Extravascular ICD safe, able to terminate ventricular arrhythmias
The novel extravascular implantable cardioverter defibrillator was implanted safely and was able to detect and terminate ventricular arrhythmias, according to a premarket study presented at the European Society of Cardiology Congress.
“The extravascular defibrillator is the next generation of implantable defibrillator,” Ian Crozier, MD, clinical cardiologist at Christchurch Hospital, New Zealand, who presented the findings, told Healio. “It addresses the limitations of the currently available [transvenous] devices ... which have a lead that goes through the veins and down to the heart, [which causes] a lot of complications both in the short and long term. The subcutaneous defibrillator ... doesn’t have a lead into the heart, but it has a lot of other disadvantages. It can’t provide pacing of the heart, apart from limited post-shock pacing. Also, it’s a very large, bulky, uncomfortable device. The extravascular defibrillator avoids having a lead into the heart, but because the lead is put closer to the heart, under rather than over the sternum, we have a device that can provide antitachycardia pacing ... and the device is much smaller [and] addresses the limitations of both kinds of existing defibrillators.”

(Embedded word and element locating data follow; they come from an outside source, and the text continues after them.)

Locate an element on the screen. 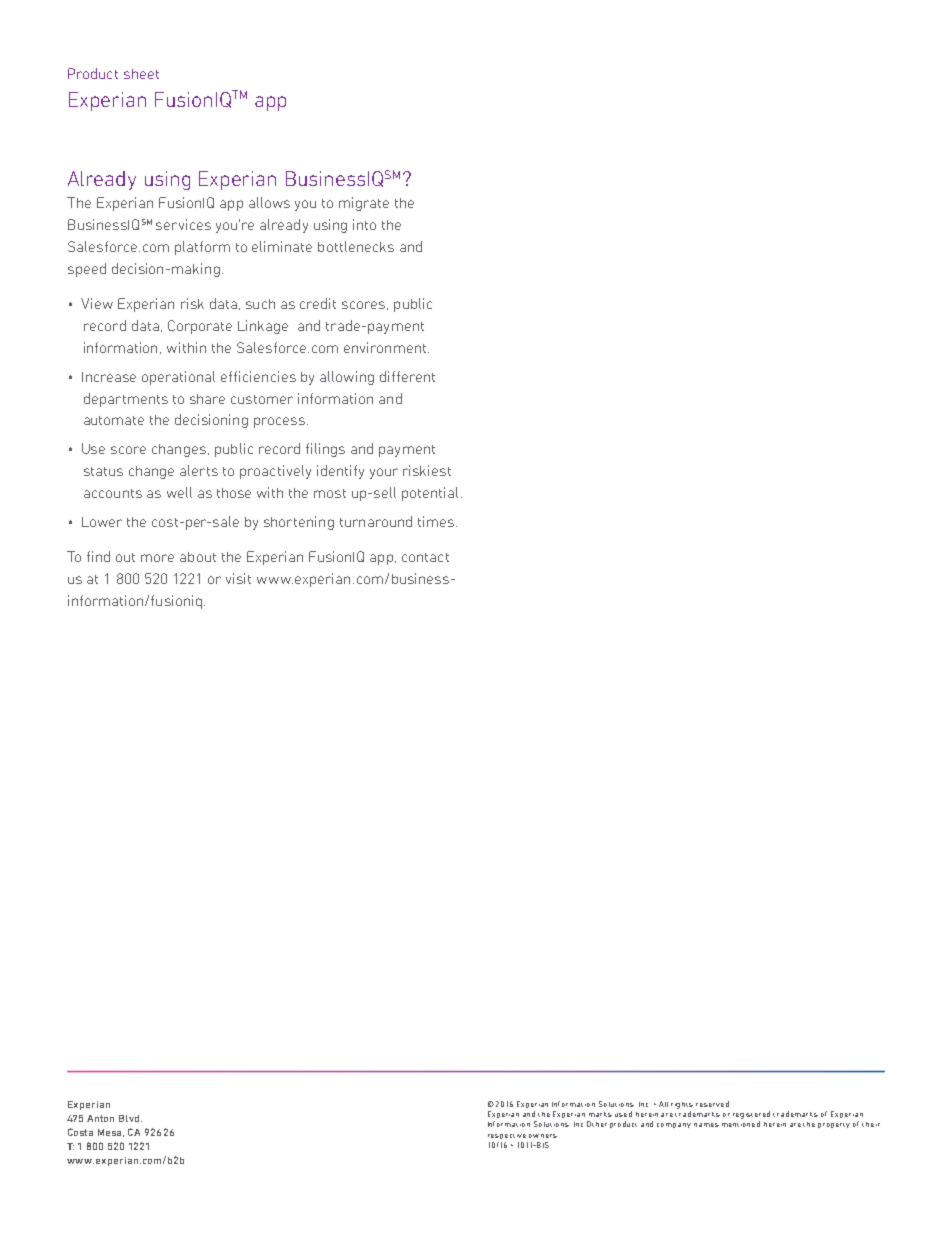 This screenshot has width=952, height=1233. Blvd is located at coordinates (130, 1118).
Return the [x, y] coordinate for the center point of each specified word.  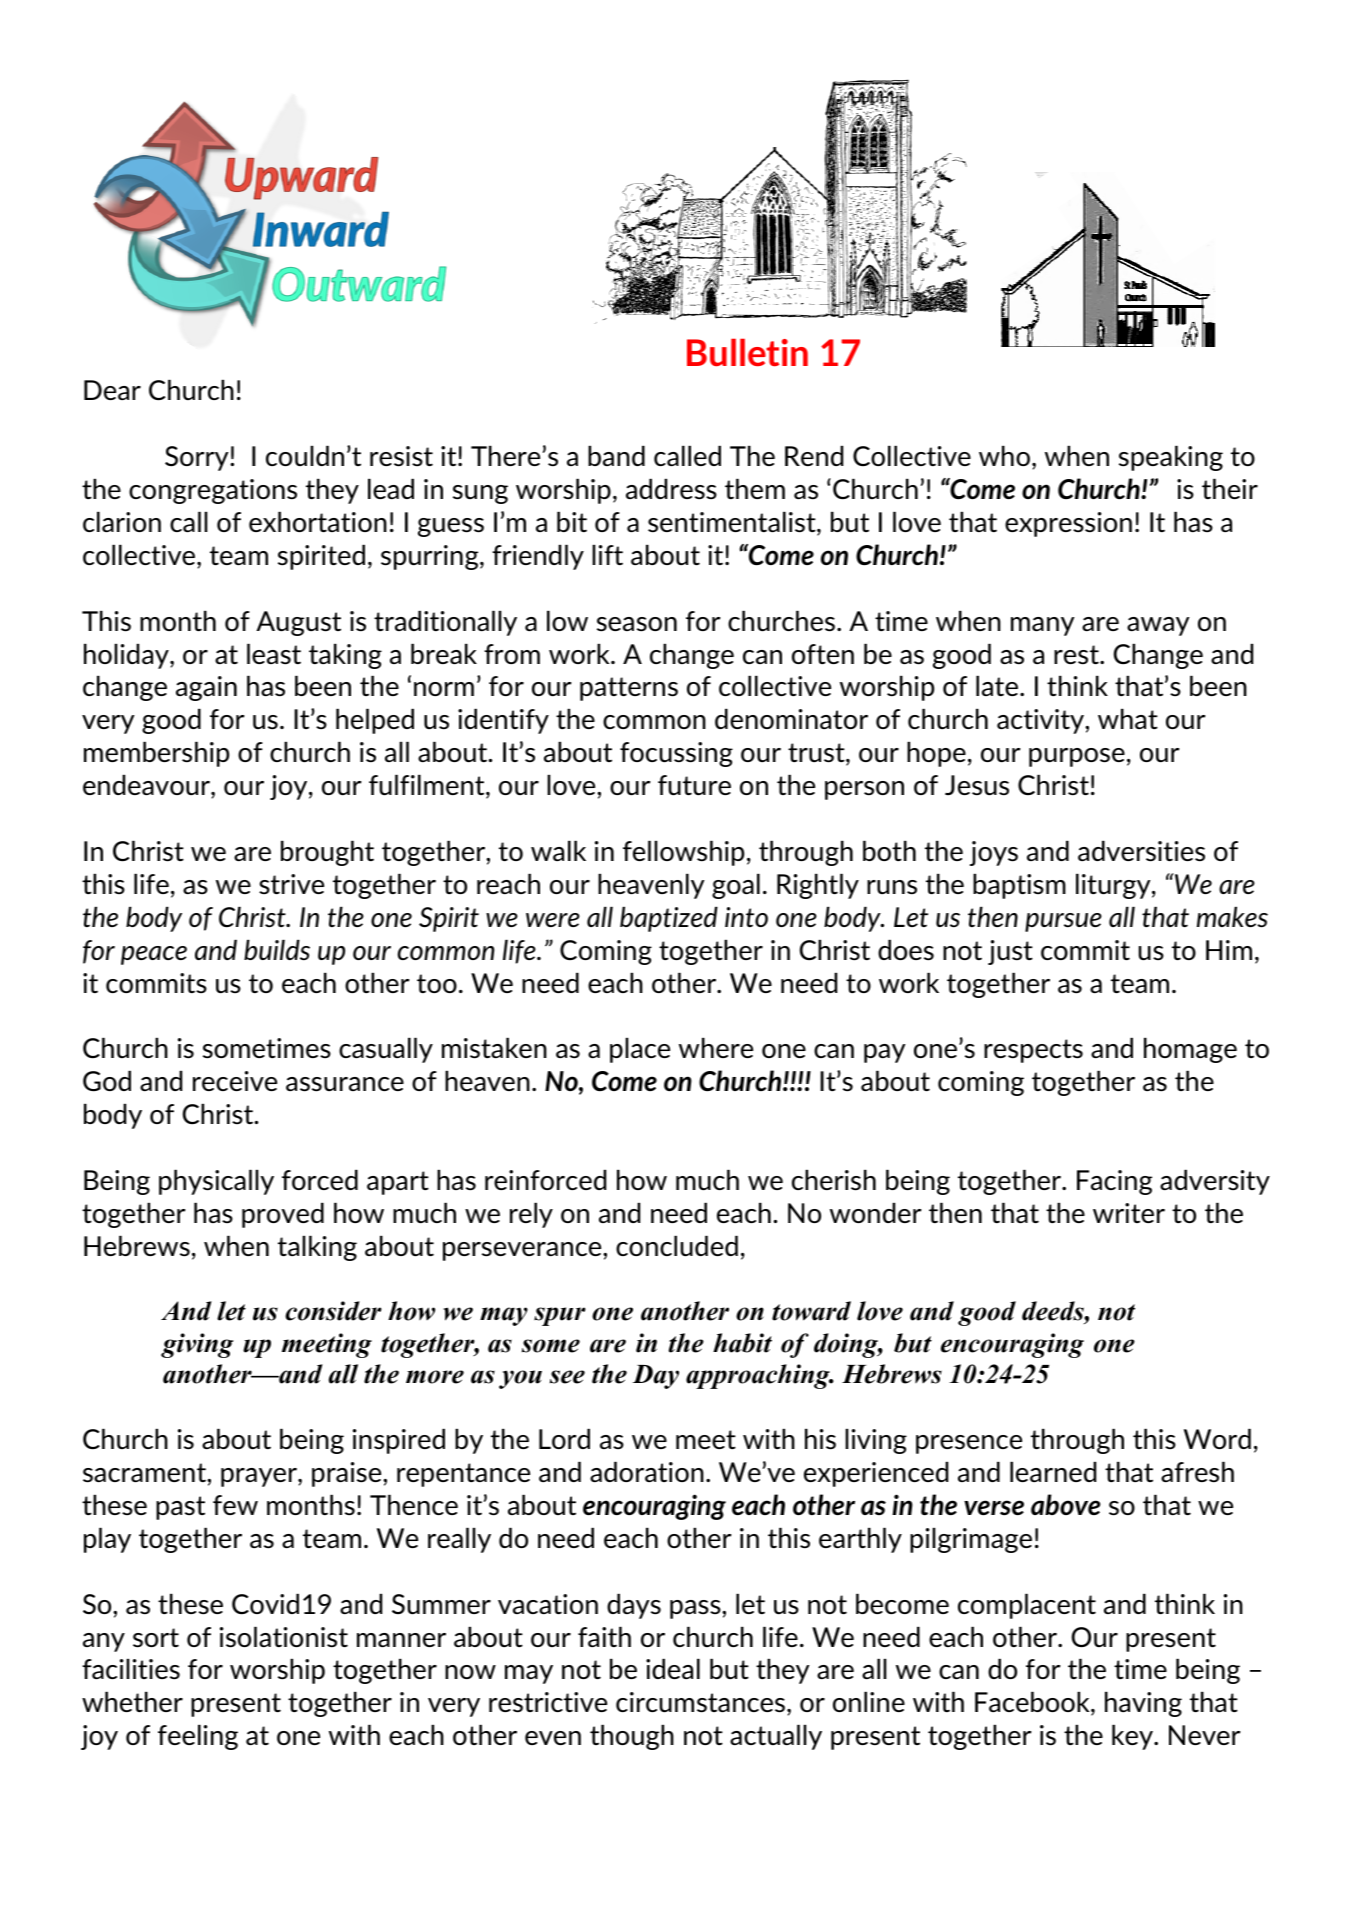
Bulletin [747, 352]
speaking [1171, 458]
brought [327, 853]
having [1143, 1704]
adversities [1141, 851]
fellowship [683, 853]
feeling [198, 1737]
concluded [677, 1246]
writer [1129, 1213]
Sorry [198, 458]
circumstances [700, 1702]
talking [317, 1248]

For the Extravascular ICD Pivotal Study, a single-group, prospective, nonrandomized, premarket approval trial, Crozier and colleagues enrolled 356 patients, all of whom had a class I or IIa indication for an ICD. Among the cohort, 316 had an attempt at implantation with the extravascular ICD (Medtronic). The results were simultaneously published in The New England Journal of Medicine.
The primary efficacy endpoint was successful defibrillation at implantation, and was considered to be met if the lower boundary of the one-sided 97.5% CI exceeded 88%, a goal based on performance of transvenous ICDs. The primary safety endpoint was freedom from major system- or procedure-related complications at 6 months, and was considered to be met if the lower boundary of the one-sided 97.5% CI exceeded 79%.
Of the 302 patients who completed the defibrillation testing protocol and in whom ventricular arrhythmia could be induced, the percentage with successful defibrillation was 98.7% (lower boundary of one-sided 97.5% CI, 96.6%; P for comparison with performance goal < .001), the researchers found.
“That’s a very, very high rate,” Crozier told Healio.
Among the 316 patients with an implantation attempt (mean age, 54 years; 25% women), 94.6% were discharged with a working ICD system, according to the researchers.
The Kaplan-Meier estimate of the percentage of freedom from major system- or procedure-related complications at 6 months was 92.6% (lower boundary of one-sided 97.5% CI, 89%; P for comparison with performance goal < .001), Crozier and colleagues found.
There were no major intraprocedural complications, and at 6 months, there were 25 major complications in 23 patients (7.3%), according to the researchers.
Crozier and colleagues assessed the success rate of antitachycardia pacing with generalized estimating equations, and the rate was 50.8% (95% CI, 23.3-77.8).
Inappropriate shocks occurred 118 times for 81 arrhythmic episodes in 29 patients.
At a mean of 10.6 months, eight systems were explanted.
“The next-generation device can be implanted safely, it provides effective therapy and it provides both antitachycardia pacing and defibrillation therapy,” Crozier told Healio.
The device is not yet approved for commercial use in the United States.